╭─ QUOTED PASSAGE

Back in July, when the Yankees acquired Zach Britton a few days before the trade deadline, it felt like a luxury. The Yankees already had a strong bullpen that rated statistically as one of the best in baseball, and using prospect capital on another reliever seemed questionable with the rotation and some other roster problems still in need of a solution.
Since being acquired, however, Britton has quickly emerged as an indispensable part of the bullpen. He helped cover while Aroldis Chapman was on the disabled list — Chapman’s knee had been barking all season and I have zero doubt that factored into the team’s decision to add Britton — and also provides an extra layer of depth down the stretch and into the postseason.
Not surprisingly, Britton is interested in remaining a Yankee beyond this season. He’s an impending free agent and recently said he would love to remain with the team, which is usually how it goes. Players come to the Yankees and quickly fall in love with the organization. From Brendan Kuty:
“It’s kind of been everything I would have hoped it would have been,” said Britton. “… I’m sure we’ll kind of see where they are and where we are, but I would definitely love to be back. I don’t know where they are in terms of arbitration raises and all that, but this would definitely be one of my top choices.”
Britton has a 3.00 ERA (3.49 FIP) with an insane 77.9% ground ball rate in 24 innings with the Yankees. His first few weeks were a bit of a slog — not surprisingly, he’s been better as he gets further away from the Achilles injury — but he’s been especially good of late, allowing only three runs (two earned) in his last 16 appearances and 16.2 innings. Opponents have hit .155/.180/.207 against him in those 16 appearances. Britton’s been awesome. Does a reunion make sense? Two things to keep in mind here.
1. The Yankees will have to reinforce the bullpen this offseason. Britton and David Robertson will be free agents this winter and those are two key late-inning arms. The Yankees will still have Chapman in the ninth inning with Dellin Betances, Chad Green, and Jonathan Holder for setup duty, but yeah, losing two late-inning relievers to free agency is rough.
The Yankees clearly place a premium on a deep bullpen and I can’t imagine they’d simply let those two guys walk and plug the bullpen openings internally (Domingo German? Jonathan Loaisiga?). That doesn’t necessarily mean the Yankees will re-sign Britton and/or Robertson, of course. The Yankees could go in another direction and sign Craig Kimbrel or Adam Ottavino or Jeurys Familia. Or they could trade for a bullpen guy. Who knows? There will be options.
Point is, the Yankees will add to their bullpen this offseason. It could make sense to stick with a known commodity like Britton (or Robertson), someone the Yankees know and have a history with, but this is the same team that let Robertson walk so they could sign Andrew Miller. There will be a significant move(s) to reinforce the bullpen this winter. Bringing back Britton could very well be it.

╰─
╭─ SUPPLIED INFORMATION

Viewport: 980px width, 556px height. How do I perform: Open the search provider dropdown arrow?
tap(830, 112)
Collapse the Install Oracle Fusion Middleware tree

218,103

╰─

● STATED GOAL
Using the Zach Britton article above, answer:
(a) What ground ball rate has Britton posted with the Yankees?
(b) Which two late-inning relievers will become free agents this winter?
(c) Which pitcher did the Yankees sign when they let Robertson walk?

● ANSWER IN FULL
(a) 77.9%
(b) Zach Britton and David Robertson
(c) Andrew Miller